Trade Talk Optimism, Better Jobs Data
After being pressured all week, crude oil rebounded substantially on Friday after the world’s two economies said they had made progress on trade talks while U.S. officials said the deal could be signed this month. The markets were also goosed higher by better-than-expected U.S. jobs data.
Rig Count Falls Again
The U.S. oil and gas rig count fell again during the week-ending November 1, according to Baker Hughes, continuing the downward trend with a drop of 8 rigs for the week. That marks the tenth decrease in eleven weeks.
The total oil and gas rig count now stands at 822, or 245 down from this time last year.
The total number of active oil rigs in the United States decreased by 5 according to the report, reaching 691. The number of active gas rigs decreased by 3 to reach 130.

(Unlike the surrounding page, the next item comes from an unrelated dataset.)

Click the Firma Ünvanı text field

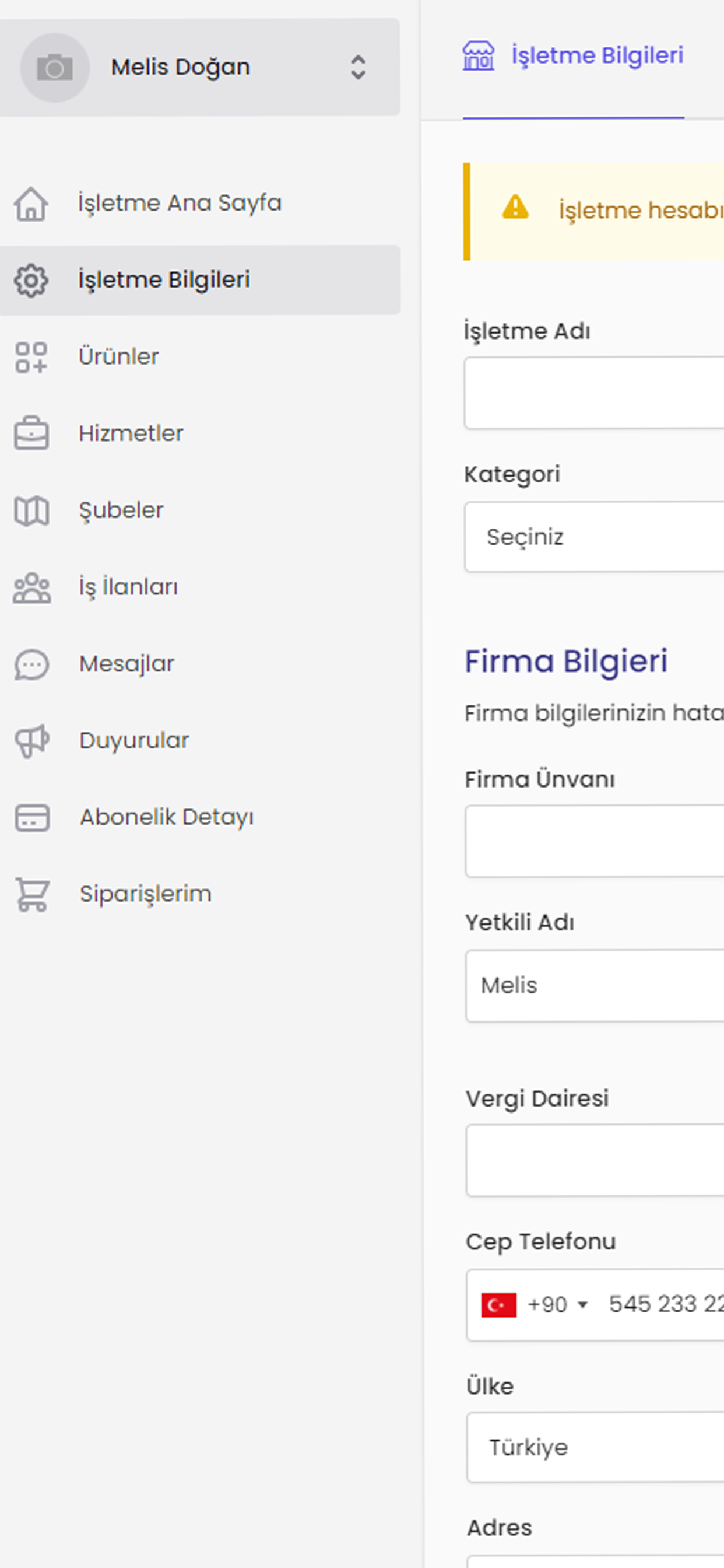click(x=595, y=841)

Oil rigs have seen a loss of 183 rigs year on year, with gas rigs down 63 since this time last year.
Keystone Pipeline Shutdown
Also helping to underpin oil prices is the shutdown of the Keystone pipeline that sends Canadian heavy crude to the United States. Owner TC Energy said on Friday work was underway to plug the pipeline in North Dakota.
Saudi Aramco IPO
On Sunday, Saudi Aramco finally kick-started its initial public offering (IPO), but offered scant details on the number of shares to be sold, pricing or the date for a launch.
Until the supply estimates are released late Tuesday and early Wednesday, the primary focus for traders will be on any news regarding the completion of Phase One of the U.S.-China trade deal.
Today’s focus will be on potential demand issues, given the release of Euro Zone Manufacturing PMI data and U.S. Factory Orders. Of particular interest will be German Final Manufacturing PMI, which is expected to come in at 41.9. Euro Zone Manufacturing PMI is expected to come in at 45.7. U.S. Factory Orders may have fallen by 0.5% in October.